- [Supplied records]
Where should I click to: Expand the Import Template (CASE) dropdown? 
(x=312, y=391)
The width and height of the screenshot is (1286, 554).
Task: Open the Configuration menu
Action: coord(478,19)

---

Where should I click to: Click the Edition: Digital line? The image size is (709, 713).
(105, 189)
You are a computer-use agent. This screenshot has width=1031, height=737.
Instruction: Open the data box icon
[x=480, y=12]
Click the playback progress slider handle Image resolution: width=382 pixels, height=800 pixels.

* * *

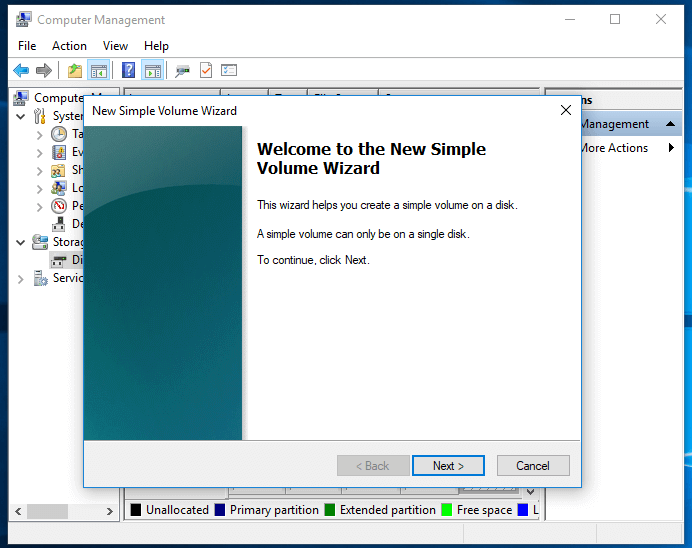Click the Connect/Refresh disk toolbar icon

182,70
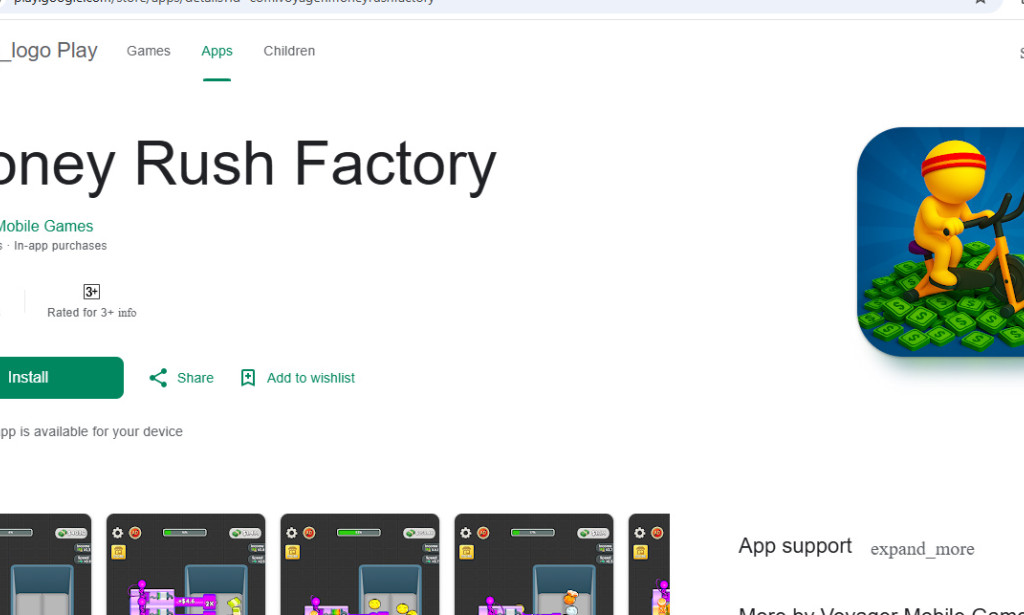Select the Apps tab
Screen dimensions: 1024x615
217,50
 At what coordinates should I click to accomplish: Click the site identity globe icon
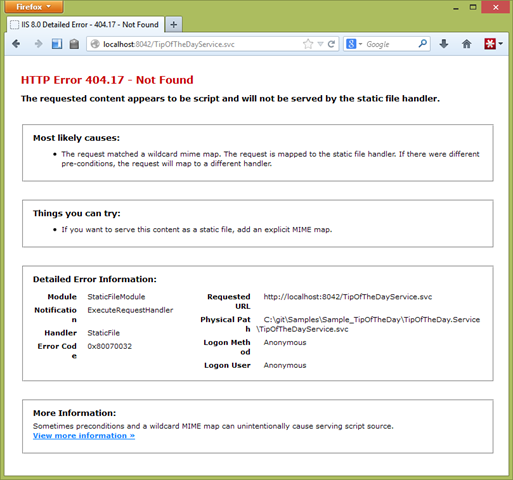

- [Task to complete]
Within the data above, the lines from the one with "Instruction: Open the data box icon" to the one with "Click the playback" must be repeated exactly; no other line belongs in the answer.

- [Result for this exercise]
Instruction: Open the data box icon
[x=480, y=12]
Click the playback progress slider handle Image resolution: width=382 pixels, height=800 pixels.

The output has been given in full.